Admes Evenson...
El huracán dejó mucha destrucción en Miami, después de un largo tiempo llegó mi sentencia por haberle destrozado la cara a Nick, tengo que hacer trabajo comunitario yendo a los centros de evacuados.
Ya pasó una semana desde el evento y hoy es mí último día del trabajo.
Cuando entré al refugio, mi mirada cayó sobre una bella chica hablando con unas niñas y entregándoles unas tazas de té, sin dudarlo dos veces me acerqué a ella para platicar.
-A que se debe que una dama como usted esté aquí?- le pregunté con una sonrisa.
-Hola Ojitos- me respondió Emily dirigiéndose a la cocina.
-¿Qué haces aquí?- le pregunté con curiosidad.

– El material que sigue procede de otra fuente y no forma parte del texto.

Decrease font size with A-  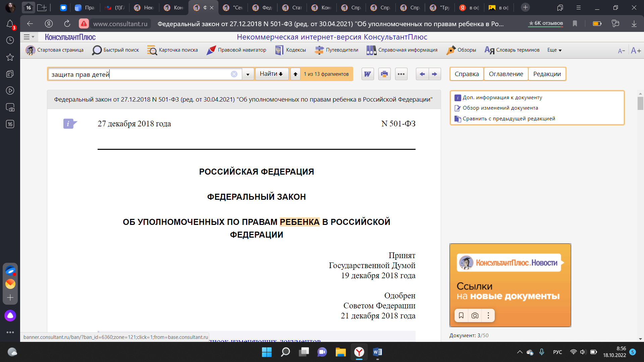pos(622,51)
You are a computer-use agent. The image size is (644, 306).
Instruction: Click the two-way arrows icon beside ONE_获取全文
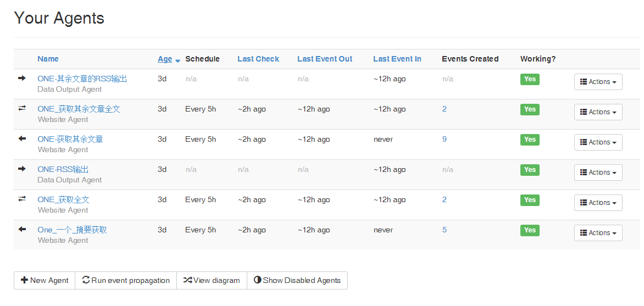pos(22,199)
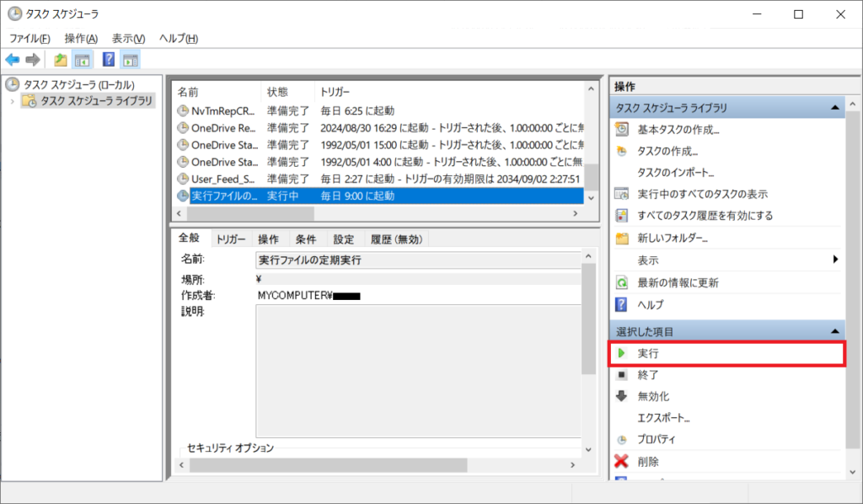Expand タスク スケジューラ ライブラリ tree node
This screenshot has width=863, height=504.
pos(12,101)
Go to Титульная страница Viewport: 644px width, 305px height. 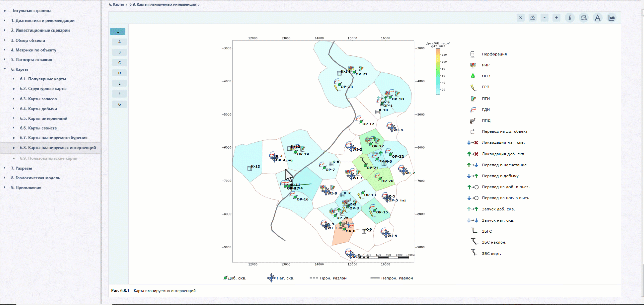click(x=32, y=11)
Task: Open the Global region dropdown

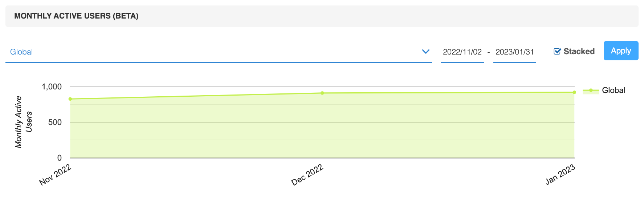Action: (x=219, y=52)
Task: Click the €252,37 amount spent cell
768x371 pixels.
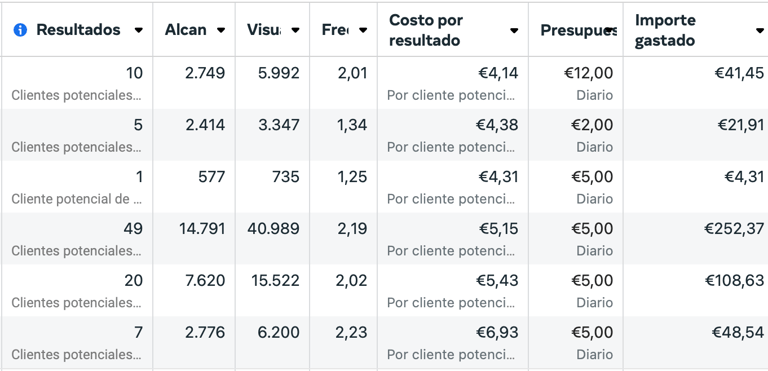Action: point(734,229)
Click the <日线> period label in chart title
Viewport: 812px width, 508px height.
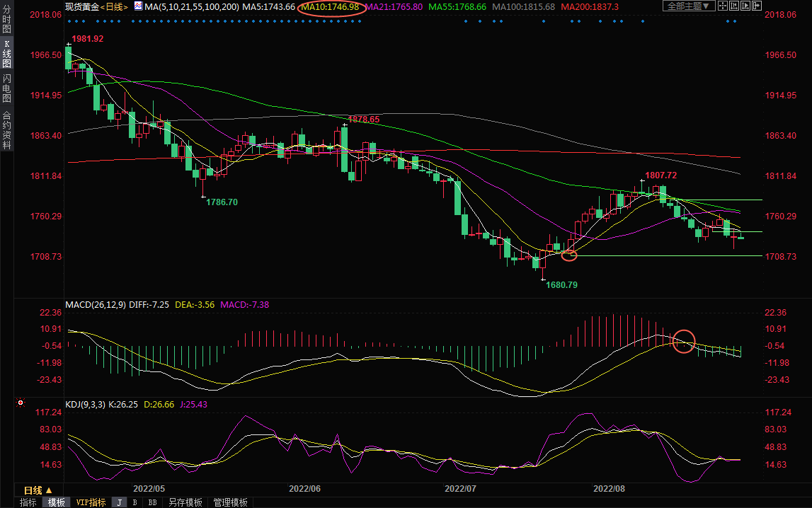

-Mi madre está dirigiendo este refugio y vine a ayudarla- me respondió entregándome una bandeja con tazas -Pero ahora no es momento de hablar, vamos a trabajar-
-Como usted diga Miss mandona- le respondí dirigiéndome a cumplir con mi deber.
Ya es la tarde, no he hablado con Emily desde que llegué aquí por la mañana, pero eso no quita que haya estado observando cada sonrisa que le regala a las personas, me tiene completamente loco.
Repentinamente Cath se acercó a mí, ella es como una tía, ha estado conmigo desde que tengo memoria.
-Ya puedes irte Admes y por favor si no es de mucha molestia lleva a Emily hasta casa, su padre está reparando los daños que dejó el árbol y no puede pasar a recogerla-
-No hay problema- le respondí despidiéndome de ella.
-Ya es hora de irnos Miss mandona-
-Ya?, cómo se pasó el tiempo- me respondió tomando su bolso.
En el auto fuimos charlando sobre la escuela y el football, pero hay un tema que quiero hablar con ella y me da miedo, pero la duda me mata, repentinamente dije.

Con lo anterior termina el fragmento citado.